Sucking, wasting, boring

Punks dorks teachers bitches

Sitting sleeping learning

Jail

That’s an actual example (near as I can remember from reading it) of what the students turned in. I can see why the other teacher didn’t want to deal with this class anymore.

When I found out that I was teaching this class, I knew I had to do something that would catch their interest, but that would still be educational and appropriate for them. I worked for most of the day and evening to come up with a kick-ass lesson that would be entertaining and educational. I had hundreds of pages to print out so that the kids could actually complete the assignment. Not wanting to waste my personal printer ink, I saved everything to DROPBOX so that I could print it out at work the next morning (by the way, if you don’t already have a Dropbox account, and you ever save any kind of file, you need one. Click on the link and you’ll get extra space when you sign up for an account. In fairness, I’ll also get a little free space, but I’d use the service regardless).

When I got to work, I learned that for some reason, my district’s internet security policy blocks Dropbox access. No worries, I could use my phone and print remotely to a printer. No dice there either, since the printers wouldn’t accept a connection to print from my phone. I was getting a little worried, since I realized that I was well and truly screwed.

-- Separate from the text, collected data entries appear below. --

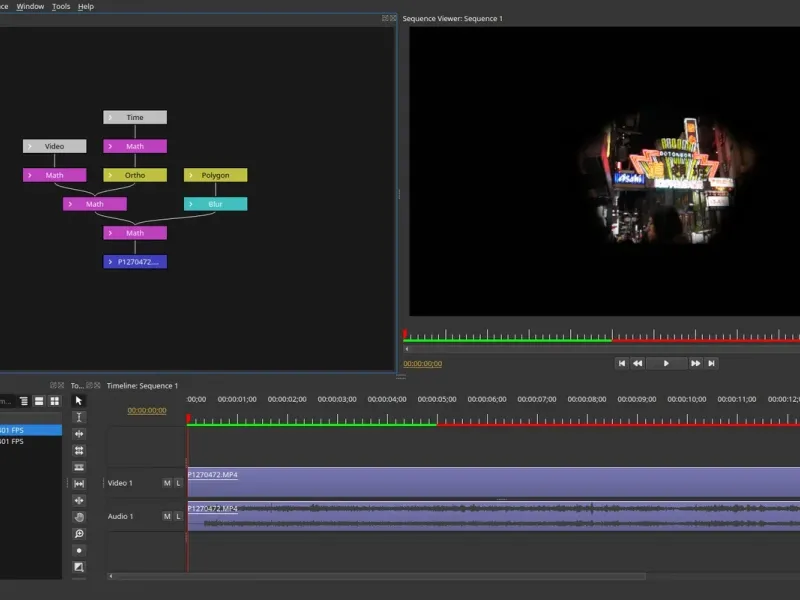This screenshot has width=800, height=600.
Task: Open the Window menu
Action: pos(30,6)
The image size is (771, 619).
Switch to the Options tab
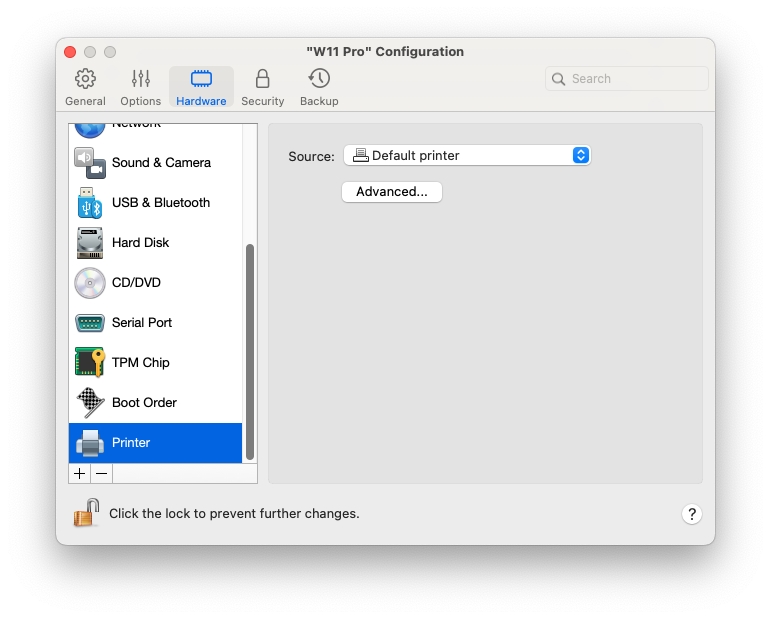click(140, 87)
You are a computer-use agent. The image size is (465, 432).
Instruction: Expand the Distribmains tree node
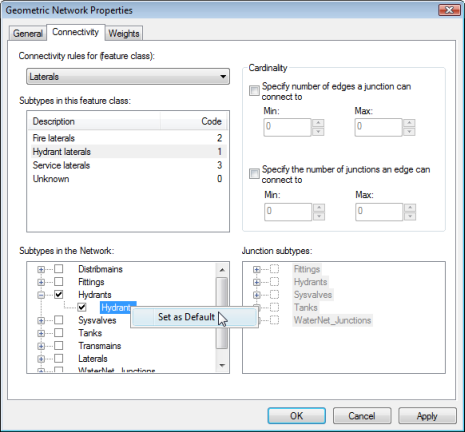41,269
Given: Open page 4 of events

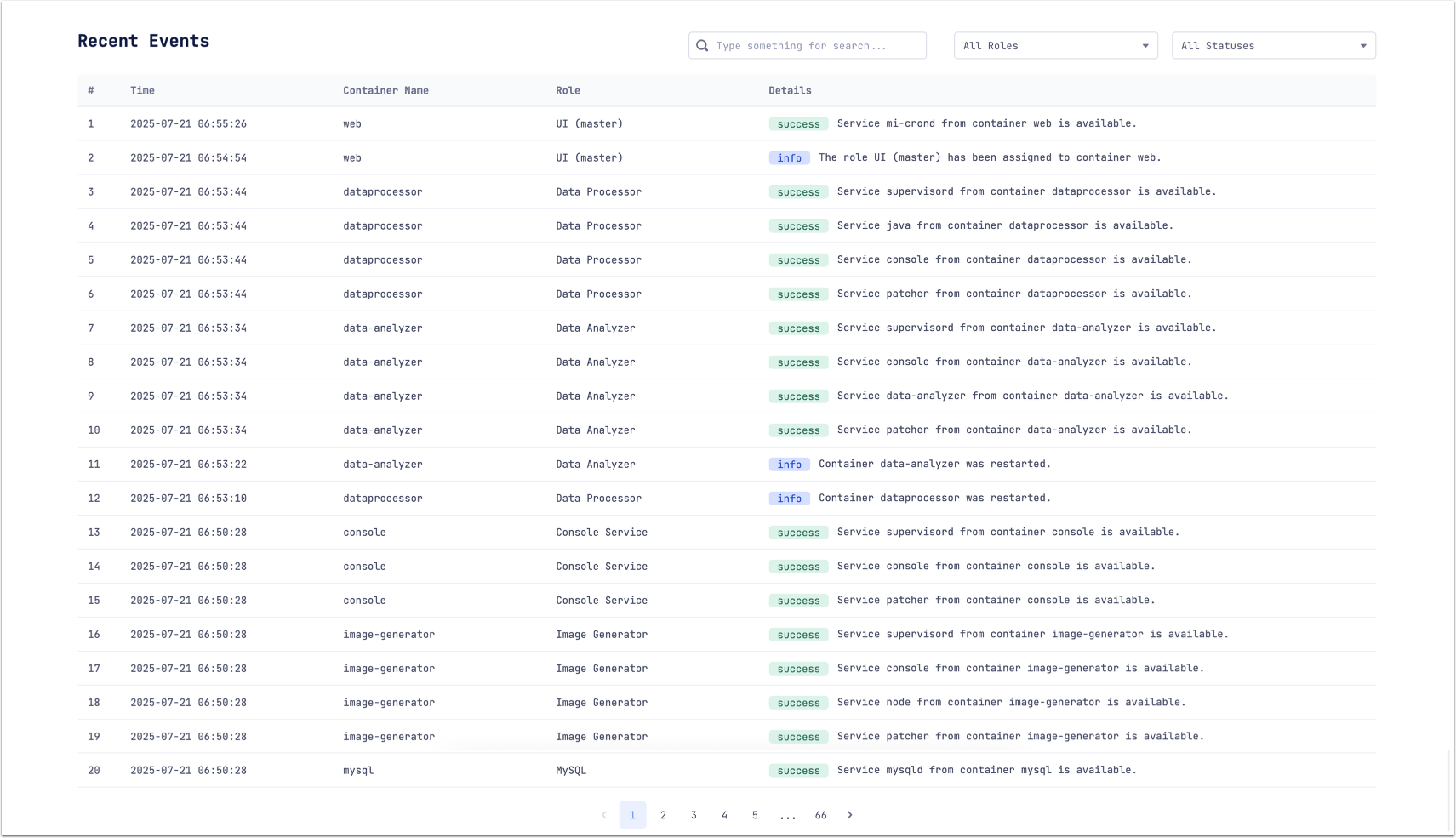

By the time I got to class, I had about two minutes to think of something, or face the very real possibility of a minor riot on my watch. Luckily, I try to have a backup plan for whenever my first two (or three, but whatever) ideas crap out. I learned this by virtue of being caught many times with no plan, and having to pay the consequences. To make a long story end, my backup worked, possibly better than my original plan would have, and I was told by the sheriffs’ staff that I was one of the best teachers to have dealt with these kids.

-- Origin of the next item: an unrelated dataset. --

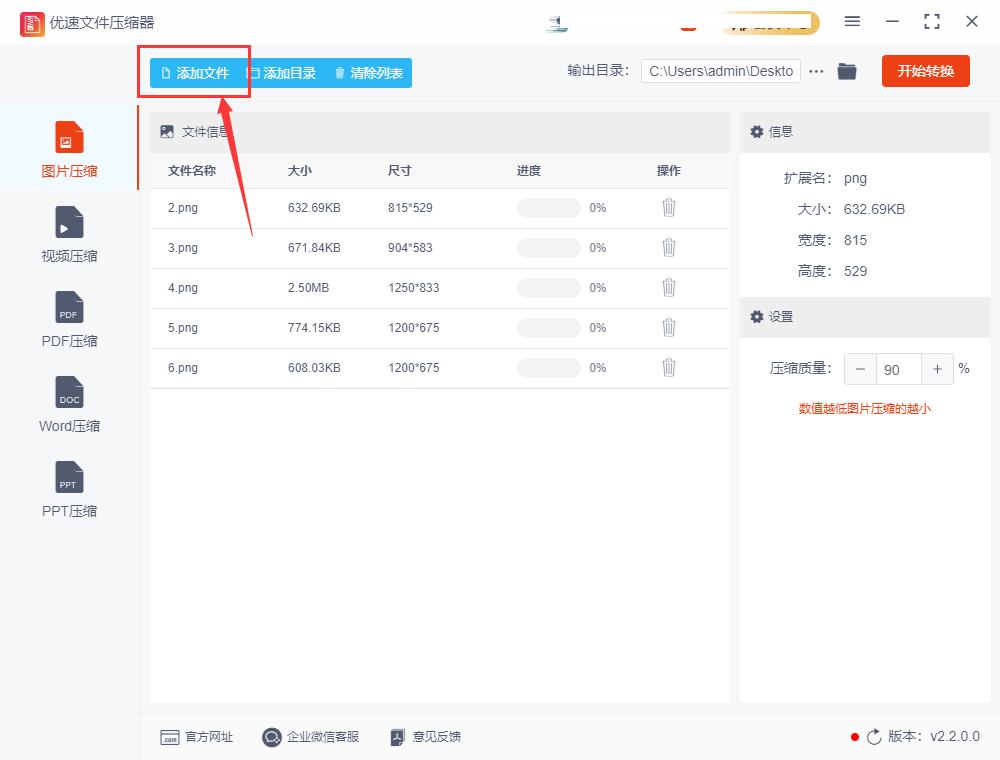Click inside the 输出目录 path field
This screenshot has height=760, width=1000.
point(720,71)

I told you that for a couple of reasons. Number one, I was really impressed with myself and I wanted to brag a little. Number two, and more importantly, I did it because the lesson I learned and demonstrated has real-world application when it comes to personal finance.

Everybody tells you to keep a small, liquid fund to use in case of an emergency. Most people will say six months worth of expenses should cover you. But what happens if your emergency keeps you away from the bank or safe-deposit box, or wherever you keep it for a few days? What do you do then? One quick way you can protect yourself is by also keeping a small (very, very small) stash of cash within easy access. When I say small, which is the operative word here, I mean just enough to help you survive for a weekend or a few days until you can access your emergency fund if needed.

While we’re talking about emergency funds, what happens when you have exhausted your emergency fund completely? In today’s economy, being out of work more than six months is more the norm than the exception. If the worst ever happens, and you have exhausted your emergency fund, you will still need money. I suggest planning ahead. While you are building your emergency fund, you are putting some money towards it every pay-period. Let’s assume that an emergency doesn’t happen right away. Transfer one month of your emergency fund into something a little longer in term, with a higher interest rate. Keep making your contributions till you have replenished it. As you do this, you are building a bubble for when you run out of emergency “cushion”. If you have a problem with saving, you are also building a painless nest-egg for the future.

At work, you like your job, but what happens if you were the last hired, and your company needs to lay someone off (hint: In most cases, you are screwed). While you are working, in addition to saving your emergency fund, as we’ve discussed above, start building skill sets that will help you to be able to find a job sooner. This may mean formal schooling, or this may mean polishing your resume’ so that your skills and abilities are properly showcased.

At home, stock up on non-perishable foods and water in case of a natural disaster. With the summer we just had, with earthquakes in the east, hurricanes in the south, and floods everywhere, stores are running out of basic supplies. Those people who are prepared, are able to “weather the storm”. But what if something happens to your stored food? Maybe this is a good time for you and your community or your family to work out a plan where everybody contributes for a larger group to survive.

Look, I’m not trying to scare you, but shit happens. Sometimes, you are prepared and you bring your umbrella. Sometimes, your umbrella breaks as soon as you open it. When this happens, you will be glad when you put a change of clothes in a bag for just such a situation. Are you going to be prepared for everything? Not even close, and I don’t recommend that you even try. Sometimes, even the best prepared still lose in the end. I can’t stop that, but you can limit your exposure to losing by having a few backup plans ready should they be needed.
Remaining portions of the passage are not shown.